Hey,
As a pet project of mine, I have been trying to find and fix discrepancies
between the database schema in the codebase (like tables.sql in mediawiki
core) and production. I wrote a script to do a basic analysis and got the
results but it was so big that I needed to cluster them so now we have this
reports:
https://phabricator.wikimedia.org/T104459#4314828
Some are hot fixes (like tmp_2 indexes) that probably need to be added to
the codebase (with proper name) or dropped from production which needs
investigation.
Some are unimplemented schema changes, like user_options column in user
table that was dropped in the code nine years ago but fell into the cracks
and never got fixed in production.
Some are changes that partially implemented like page_no_title_convert
field on page table that only appear in 32 hosts (around two third of the
hosts) and there is mention of adding it in HISTORY but I can't find any
mention of removing it neither its existence so I have no idea how to
proceed here.
The problem is that these cases need investigation before we can hand it
off to our DBAs. For example, rc_cur_time field in recentchanges table has
been dropped from the mediawiki core in 2014 but it exists in production
but it also still exists in oracle, potgres and mssql schemas but not in
mssql, sqlite or mysql schemas. In this case, we need to fix both
production and several schemas in mediawiki core.

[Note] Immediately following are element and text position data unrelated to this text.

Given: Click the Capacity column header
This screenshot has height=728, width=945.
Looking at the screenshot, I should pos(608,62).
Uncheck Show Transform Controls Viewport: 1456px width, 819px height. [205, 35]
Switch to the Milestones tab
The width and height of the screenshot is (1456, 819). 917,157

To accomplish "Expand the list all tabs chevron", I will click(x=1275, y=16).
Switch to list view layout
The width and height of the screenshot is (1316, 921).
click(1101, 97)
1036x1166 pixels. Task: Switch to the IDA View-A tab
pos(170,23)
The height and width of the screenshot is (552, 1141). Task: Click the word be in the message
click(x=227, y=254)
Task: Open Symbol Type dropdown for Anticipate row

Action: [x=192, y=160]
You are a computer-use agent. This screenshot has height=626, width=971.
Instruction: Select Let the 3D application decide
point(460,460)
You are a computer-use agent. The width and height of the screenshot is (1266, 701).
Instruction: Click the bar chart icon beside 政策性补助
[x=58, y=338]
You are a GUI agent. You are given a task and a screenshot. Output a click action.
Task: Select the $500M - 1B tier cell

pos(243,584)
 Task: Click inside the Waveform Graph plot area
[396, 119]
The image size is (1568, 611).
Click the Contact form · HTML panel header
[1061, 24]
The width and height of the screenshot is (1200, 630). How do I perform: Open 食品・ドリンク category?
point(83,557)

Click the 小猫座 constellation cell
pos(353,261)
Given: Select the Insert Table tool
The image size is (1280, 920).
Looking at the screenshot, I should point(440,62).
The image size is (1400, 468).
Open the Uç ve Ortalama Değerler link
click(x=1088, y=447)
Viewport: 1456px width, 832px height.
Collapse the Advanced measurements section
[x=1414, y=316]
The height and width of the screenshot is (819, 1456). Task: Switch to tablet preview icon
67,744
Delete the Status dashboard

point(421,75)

Or text table on 21 hosts (around half of them) has an extra field called
inverse_timestamp which I can't find any mention of it in the code but
there used to be a field with this name in revision table that got dropped
in 2005 and I have no idea how to proceed here.
It would be great if you take a look the clustered reports [1] and make a
phabricator ticket for them and investigate how to proceed here. Thank you
[1]:
https://phabricator.wikimedia.org/T104459#4310482
Best